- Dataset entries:
———
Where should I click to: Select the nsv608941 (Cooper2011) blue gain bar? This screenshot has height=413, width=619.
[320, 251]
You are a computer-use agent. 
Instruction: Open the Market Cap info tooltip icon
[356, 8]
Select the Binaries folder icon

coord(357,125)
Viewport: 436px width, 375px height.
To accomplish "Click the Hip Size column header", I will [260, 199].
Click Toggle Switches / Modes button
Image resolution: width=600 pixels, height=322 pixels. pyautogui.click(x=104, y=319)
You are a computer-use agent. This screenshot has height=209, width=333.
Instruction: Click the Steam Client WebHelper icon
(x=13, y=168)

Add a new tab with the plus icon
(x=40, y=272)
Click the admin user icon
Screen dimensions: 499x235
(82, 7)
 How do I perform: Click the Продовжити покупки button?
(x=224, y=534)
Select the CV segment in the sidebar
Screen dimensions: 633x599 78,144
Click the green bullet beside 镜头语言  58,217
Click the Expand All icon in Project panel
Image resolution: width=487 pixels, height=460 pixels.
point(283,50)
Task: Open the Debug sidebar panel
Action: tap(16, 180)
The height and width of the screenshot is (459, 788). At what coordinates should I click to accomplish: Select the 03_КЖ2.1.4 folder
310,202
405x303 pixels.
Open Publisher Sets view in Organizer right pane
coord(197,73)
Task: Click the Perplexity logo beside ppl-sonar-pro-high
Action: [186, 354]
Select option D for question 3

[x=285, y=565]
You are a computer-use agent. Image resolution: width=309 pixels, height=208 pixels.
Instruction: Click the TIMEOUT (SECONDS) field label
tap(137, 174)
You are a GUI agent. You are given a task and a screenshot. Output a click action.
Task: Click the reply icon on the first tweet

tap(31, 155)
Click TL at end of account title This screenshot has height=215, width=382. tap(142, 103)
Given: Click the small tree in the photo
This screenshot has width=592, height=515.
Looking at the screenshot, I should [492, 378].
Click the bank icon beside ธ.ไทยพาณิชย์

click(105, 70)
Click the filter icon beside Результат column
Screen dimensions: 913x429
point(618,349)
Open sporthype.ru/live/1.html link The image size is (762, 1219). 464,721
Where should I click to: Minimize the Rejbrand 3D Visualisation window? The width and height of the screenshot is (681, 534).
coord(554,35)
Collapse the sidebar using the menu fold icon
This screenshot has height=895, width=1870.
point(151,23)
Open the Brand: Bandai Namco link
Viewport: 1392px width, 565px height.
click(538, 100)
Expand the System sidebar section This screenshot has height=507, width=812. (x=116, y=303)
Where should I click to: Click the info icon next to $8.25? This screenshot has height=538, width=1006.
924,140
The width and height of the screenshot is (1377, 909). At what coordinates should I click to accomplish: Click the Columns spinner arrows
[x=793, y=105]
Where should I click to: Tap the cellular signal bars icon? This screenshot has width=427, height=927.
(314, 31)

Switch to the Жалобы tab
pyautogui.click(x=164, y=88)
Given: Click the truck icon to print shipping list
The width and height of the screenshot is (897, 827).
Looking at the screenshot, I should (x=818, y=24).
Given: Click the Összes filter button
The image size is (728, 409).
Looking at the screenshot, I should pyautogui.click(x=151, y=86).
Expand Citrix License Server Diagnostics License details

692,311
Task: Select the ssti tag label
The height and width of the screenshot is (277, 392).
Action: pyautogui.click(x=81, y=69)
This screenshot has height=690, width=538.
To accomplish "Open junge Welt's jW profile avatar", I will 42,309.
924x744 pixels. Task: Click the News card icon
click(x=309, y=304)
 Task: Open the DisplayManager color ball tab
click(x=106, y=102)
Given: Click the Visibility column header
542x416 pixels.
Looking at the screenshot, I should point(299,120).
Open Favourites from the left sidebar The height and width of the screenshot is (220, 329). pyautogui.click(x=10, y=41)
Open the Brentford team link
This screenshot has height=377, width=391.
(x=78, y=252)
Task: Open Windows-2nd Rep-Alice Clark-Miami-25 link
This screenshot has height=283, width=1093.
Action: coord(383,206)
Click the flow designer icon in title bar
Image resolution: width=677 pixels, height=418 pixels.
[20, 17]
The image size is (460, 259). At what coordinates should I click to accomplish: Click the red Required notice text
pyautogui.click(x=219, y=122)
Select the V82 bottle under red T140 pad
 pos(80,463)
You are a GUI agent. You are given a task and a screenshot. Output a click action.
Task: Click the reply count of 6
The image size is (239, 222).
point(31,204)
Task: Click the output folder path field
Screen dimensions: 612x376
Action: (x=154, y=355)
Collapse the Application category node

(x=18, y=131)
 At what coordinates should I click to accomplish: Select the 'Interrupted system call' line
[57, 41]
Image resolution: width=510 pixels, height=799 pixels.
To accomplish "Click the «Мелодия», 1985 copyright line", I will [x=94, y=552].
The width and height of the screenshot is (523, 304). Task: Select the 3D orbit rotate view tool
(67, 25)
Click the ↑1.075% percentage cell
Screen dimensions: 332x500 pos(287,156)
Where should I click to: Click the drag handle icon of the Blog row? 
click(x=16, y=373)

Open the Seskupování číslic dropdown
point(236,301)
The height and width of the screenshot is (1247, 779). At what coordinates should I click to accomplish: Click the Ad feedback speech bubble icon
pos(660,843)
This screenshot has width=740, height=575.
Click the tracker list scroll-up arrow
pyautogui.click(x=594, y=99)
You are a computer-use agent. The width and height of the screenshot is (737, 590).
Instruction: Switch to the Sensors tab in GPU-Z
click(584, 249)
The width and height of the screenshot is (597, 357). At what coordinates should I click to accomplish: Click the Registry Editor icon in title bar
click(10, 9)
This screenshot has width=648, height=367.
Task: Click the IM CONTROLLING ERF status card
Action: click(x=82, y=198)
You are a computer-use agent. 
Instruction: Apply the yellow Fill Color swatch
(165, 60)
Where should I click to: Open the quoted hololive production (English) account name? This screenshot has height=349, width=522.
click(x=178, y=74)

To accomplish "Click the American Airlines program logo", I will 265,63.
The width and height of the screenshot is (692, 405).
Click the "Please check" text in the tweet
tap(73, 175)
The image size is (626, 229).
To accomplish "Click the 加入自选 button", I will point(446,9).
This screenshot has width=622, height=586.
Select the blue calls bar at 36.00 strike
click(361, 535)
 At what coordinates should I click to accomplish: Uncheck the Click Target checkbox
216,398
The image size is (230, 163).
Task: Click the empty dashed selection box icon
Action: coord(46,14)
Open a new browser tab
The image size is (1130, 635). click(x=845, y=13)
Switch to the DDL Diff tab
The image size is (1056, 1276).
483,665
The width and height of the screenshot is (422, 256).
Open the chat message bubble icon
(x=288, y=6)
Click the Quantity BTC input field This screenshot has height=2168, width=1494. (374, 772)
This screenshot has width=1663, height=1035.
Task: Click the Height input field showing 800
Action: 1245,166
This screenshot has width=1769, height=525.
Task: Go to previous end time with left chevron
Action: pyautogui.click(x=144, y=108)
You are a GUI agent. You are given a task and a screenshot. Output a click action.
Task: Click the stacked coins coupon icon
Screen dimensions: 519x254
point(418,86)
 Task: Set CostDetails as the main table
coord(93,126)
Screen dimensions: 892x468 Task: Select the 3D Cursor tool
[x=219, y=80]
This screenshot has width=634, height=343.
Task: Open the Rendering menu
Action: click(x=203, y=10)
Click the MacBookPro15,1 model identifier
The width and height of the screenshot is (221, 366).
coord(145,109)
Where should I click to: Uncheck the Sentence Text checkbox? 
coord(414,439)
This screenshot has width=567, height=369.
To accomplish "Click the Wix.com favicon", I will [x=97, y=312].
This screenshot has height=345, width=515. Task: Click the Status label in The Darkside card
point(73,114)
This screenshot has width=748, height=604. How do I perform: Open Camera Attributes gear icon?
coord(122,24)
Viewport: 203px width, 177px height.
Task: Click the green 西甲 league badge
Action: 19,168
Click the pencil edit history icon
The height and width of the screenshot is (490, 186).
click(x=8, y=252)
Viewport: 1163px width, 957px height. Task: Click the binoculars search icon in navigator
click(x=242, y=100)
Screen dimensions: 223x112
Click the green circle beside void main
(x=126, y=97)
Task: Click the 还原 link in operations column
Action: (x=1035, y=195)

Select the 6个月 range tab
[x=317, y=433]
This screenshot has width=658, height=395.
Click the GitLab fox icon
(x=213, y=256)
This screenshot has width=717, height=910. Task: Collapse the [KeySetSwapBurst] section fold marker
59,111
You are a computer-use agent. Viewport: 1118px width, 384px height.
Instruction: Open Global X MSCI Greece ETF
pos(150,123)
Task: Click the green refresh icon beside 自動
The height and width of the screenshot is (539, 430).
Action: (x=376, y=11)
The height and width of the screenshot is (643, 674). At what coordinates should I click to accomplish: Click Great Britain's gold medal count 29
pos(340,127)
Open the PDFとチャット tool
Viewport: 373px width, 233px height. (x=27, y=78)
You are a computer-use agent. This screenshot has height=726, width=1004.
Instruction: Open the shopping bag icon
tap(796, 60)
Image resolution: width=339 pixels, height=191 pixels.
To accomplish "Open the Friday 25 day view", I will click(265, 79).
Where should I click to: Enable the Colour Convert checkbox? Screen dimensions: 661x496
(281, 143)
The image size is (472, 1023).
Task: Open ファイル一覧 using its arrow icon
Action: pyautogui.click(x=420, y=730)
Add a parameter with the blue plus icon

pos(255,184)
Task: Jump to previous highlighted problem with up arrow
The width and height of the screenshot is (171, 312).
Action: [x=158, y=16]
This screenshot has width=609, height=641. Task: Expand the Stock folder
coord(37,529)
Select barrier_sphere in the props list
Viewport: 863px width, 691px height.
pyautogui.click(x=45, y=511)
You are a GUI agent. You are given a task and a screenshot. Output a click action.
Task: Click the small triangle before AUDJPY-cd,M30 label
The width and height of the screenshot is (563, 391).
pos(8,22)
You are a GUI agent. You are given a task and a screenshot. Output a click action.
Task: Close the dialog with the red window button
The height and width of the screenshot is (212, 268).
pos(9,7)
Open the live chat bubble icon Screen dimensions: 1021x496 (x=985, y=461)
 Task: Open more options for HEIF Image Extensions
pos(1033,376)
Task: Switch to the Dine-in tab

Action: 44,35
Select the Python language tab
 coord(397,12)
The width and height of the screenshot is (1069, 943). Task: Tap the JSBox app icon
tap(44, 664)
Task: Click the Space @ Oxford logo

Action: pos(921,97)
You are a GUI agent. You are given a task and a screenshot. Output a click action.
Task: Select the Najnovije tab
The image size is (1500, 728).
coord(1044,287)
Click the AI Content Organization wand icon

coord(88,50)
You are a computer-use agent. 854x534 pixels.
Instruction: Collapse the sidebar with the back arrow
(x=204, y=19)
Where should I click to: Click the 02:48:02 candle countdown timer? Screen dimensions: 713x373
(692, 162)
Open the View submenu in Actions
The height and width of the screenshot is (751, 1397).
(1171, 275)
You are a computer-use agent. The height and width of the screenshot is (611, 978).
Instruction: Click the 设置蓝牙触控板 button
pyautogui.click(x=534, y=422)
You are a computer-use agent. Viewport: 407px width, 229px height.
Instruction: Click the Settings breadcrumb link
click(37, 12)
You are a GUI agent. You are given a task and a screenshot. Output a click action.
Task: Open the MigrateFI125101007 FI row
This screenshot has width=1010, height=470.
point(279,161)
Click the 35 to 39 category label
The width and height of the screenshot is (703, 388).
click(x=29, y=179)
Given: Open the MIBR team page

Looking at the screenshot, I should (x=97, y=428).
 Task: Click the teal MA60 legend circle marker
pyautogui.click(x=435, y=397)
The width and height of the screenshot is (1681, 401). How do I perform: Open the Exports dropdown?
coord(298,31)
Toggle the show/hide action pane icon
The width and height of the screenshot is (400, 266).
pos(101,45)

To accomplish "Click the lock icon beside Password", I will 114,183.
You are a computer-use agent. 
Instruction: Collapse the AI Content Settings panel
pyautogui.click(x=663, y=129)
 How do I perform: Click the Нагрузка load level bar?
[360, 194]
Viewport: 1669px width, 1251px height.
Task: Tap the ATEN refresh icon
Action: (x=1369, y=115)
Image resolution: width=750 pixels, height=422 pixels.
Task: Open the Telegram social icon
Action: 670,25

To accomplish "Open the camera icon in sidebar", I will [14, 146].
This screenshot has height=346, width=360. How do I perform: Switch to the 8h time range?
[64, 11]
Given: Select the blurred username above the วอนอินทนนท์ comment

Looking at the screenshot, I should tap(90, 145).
———
- EXERCISE OBJECTIVE: Extract from the data every line where "header" shows up.

- EXERCISE RESULT:
To accomplish "Click the Hip Size column header", I will [260, 199].
Given: Click the Visibility column header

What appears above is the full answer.